In-vitro diagnostic tests

In March 2026, the Galician Agency for Health Technology Assessment (Avalia-t) is working on several HTAs, including in cardiovascular, dermatology, e-health, gastrointestinal, interventional radiology, robotic surgery, in-vitro diagnostics, peripheral vascular, neurology and neurosurgery, neuromodulation, and some other fields.

In January 2026, the Belgian Health Care Knowledge Centre (KCE) published one Health Technology Assessment report on blood-based biomarkers in mild traumatic brain injury and two Health Service Research (HSR) reports addressing chronic pain management and the shift from inpatient to day and ambulatory care.

In February 2026, Health Technology Wales (HTW) accomplished one full appraisal on capsule sponge devices for the detection of Barrett’s esophagus and early-stage esophageal cancer.
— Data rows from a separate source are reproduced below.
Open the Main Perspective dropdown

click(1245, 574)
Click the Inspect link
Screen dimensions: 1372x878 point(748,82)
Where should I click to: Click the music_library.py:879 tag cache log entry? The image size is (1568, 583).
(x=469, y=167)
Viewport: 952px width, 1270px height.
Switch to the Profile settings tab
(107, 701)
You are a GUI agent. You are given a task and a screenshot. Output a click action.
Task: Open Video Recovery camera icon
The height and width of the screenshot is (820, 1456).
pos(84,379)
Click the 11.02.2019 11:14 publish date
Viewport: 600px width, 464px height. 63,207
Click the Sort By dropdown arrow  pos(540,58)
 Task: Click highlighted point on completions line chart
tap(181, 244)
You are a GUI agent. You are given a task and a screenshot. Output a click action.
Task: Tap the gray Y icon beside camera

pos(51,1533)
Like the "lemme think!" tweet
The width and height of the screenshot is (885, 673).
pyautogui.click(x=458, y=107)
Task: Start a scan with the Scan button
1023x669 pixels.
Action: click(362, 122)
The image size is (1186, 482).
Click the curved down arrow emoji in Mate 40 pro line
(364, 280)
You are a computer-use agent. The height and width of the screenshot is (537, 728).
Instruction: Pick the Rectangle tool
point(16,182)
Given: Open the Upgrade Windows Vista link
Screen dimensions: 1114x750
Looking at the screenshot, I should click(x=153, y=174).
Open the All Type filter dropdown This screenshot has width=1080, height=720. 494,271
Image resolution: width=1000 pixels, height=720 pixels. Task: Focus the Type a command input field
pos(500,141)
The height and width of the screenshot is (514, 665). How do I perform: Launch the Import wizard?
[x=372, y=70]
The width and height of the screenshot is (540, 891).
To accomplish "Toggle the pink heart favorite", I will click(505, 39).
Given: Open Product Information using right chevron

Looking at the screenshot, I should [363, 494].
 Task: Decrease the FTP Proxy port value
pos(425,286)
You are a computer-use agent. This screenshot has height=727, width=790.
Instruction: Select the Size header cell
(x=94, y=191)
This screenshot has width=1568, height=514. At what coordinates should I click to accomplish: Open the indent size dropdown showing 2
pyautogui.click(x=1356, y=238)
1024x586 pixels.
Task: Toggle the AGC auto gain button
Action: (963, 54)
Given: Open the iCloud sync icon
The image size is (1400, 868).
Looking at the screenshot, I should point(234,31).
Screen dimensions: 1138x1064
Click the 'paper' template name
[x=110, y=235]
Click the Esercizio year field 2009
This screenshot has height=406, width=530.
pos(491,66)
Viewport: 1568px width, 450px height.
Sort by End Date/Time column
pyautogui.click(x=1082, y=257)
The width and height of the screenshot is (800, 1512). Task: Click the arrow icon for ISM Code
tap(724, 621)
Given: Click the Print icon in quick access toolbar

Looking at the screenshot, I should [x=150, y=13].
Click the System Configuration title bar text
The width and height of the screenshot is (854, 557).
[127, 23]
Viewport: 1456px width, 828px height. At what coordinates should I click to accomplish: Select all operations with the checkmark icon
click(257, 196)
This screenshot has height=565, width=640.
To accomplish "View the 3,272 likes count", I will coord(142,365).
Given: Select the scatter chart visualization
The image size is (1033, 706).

Additionally, two Med Tech-related Topic Exploration Reports were published in the urology and gynecology fields.

In February 2026, the Swedish Medical Technologies Product (MTP) Council issued two recommendations to Swedish regions within the national framework for the Orderly Introduction of Medical Technologies. The first recommendation concerns MR-guided focused ultrasound (Exablate Prime), which is recommended for patients with severe essential tremor. The second is an interim recommendation advising regions to refrain from introducing diagnostic blood tests for Alzheimer’s disease until the MTP Council has conducted a comprehensive assessment and issued final recommendations.

A new version of the Nomenclature of Medical Biology Procedures (NABM 102), effective from March 3, 2026, was published in France. Changes include the introduction of one new code and the deletion and modification of several codes.

On February 7, 2026, the Ministry of Health, Family, Autonomy and People with Disability released an update of the 2014 regulations on conditions of performing IVD tests outside the medical biology laboratory. The new regulation expands the list of locations eligible for point-of-care testing (POCT) and provides an explicit list of tests that can be performed as POCT, and links them to eligible locations. It also introduces a quality assurance framework, accreditation requirements, and mandates that comprehensive conventions be concluded between the remote sites providing POCT and the responsible laboratories.

On February 4, 2026, the Department of Health and Social Care and NHS England published the National Cancer Plan for England, setting out a decade-long, technology-enabled transformation of cancer services, with substantial commitments to diagnostics, AI, genomics, robotic surgery, digital tools, and innovation-driven care pathways. The key ambition is that, by 2035, three out of four people diagnosed with cancer will be cancer-free, or living well with cancer after five years.

In January 2026, nine new topics were added to the Implementation Agenda of the Care Evaluation and Appropriate Use (ZE&GG) program, requiring healthcare providers to implement these evidence-based practices in daily care and to demonstrate results within two years. The topics concerned the in-vitro diagnostic, gastrointestinal, and ENT fields. Additionally, 16 topics were removed from the agenda, as most had been sufficiently implemented and others were no longer relevant.

In early February 2026, the French National Authority for Health (HAS) opened the call for applications for the evaluation of medical procedures and in-vitro diagnostic (IVD) tests to be included in its 2027 working program. The deadline for submission is May 4, 2026.

In January 2026, the Dutch Organization for Health Research and Development (ZonMw) awarded fourteen projects under the “Implementation round 3” of the Efficiency Research program, including the MedTech projects in e-health, gastrointestinal, oncology, neurosurgery, IVD, and cardiovascular fields.

On January 13, 2026, a new version of the Nomenclature of Medical Biology Procedures (NABM 101) was published in France. A new chapter for constitutional genetics was introduced, including two new codes.

In January 2026, the UK National Screening Committee (UK NSC) published details of EquipoISE, a new framework to help evaluate whether multiple additional rare conditions could be added to the UK Newborn Blood Spot (NBS) Screening Programme. EquipoISE is designed as a rolling multi-condition in-service evaluation that works within the existing NHS screening pathway to answer key questions about test performance, clinical outcomes, and feasibility in real-world NHS settings.